TASK: Show each line in the listing below that contains the word "link".

● ● ● ● ●

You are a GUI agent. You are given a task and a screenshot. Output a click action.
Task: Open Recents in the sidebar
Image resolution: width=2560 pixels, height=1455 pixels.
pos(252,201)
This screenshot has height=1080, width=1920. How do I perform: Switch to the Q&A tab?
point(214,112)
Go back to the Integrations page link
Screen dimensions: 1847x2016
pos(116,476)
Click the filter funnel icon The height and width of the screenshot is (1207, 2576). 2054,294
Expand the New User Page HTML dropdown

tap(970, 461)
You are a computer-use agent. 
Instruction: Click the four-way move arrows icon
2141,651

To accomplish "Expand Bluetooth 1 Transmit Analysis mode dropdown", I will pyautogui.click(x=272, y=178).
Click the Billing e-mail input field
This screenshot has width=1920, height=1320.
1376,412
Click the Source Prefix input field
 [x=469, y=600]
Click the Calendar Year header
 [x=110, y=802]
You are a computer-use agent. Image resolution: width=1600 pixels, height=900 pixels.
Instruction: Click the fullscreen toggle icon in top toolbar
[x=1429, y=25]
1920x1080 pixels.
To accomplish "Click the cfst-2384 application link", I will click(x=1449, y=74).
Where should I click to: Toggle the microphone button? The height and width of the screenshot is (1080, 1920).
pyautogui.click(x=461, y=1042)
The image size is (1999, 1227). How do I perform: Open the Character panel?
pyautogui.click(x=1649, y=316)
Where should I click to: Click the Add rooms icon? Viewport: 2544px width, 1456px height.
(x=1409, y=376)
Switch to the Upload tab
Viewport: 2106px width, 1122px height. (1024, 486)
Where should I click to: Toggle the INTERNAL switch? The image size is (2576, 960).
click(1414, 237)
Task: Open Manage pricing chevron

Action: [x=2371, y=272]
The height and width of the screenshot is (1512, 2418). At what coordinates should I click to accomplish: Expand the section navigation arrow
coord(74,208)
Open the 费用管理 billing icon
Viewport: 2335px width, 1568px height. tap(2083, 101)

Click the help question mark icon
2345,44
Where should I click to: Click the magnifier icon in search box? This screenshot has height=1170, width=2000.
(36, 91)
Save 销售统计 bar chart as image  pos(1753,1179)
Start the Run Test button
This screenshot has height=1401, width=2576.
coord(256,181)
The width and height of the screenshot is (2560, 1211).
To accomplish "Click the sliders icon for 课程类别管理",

● ● ● ● ●

THE ANSWER:
Go back to the Integrations page link
To accomplish "Click the cfst-2384 application link", I will click(x=1449, y=74).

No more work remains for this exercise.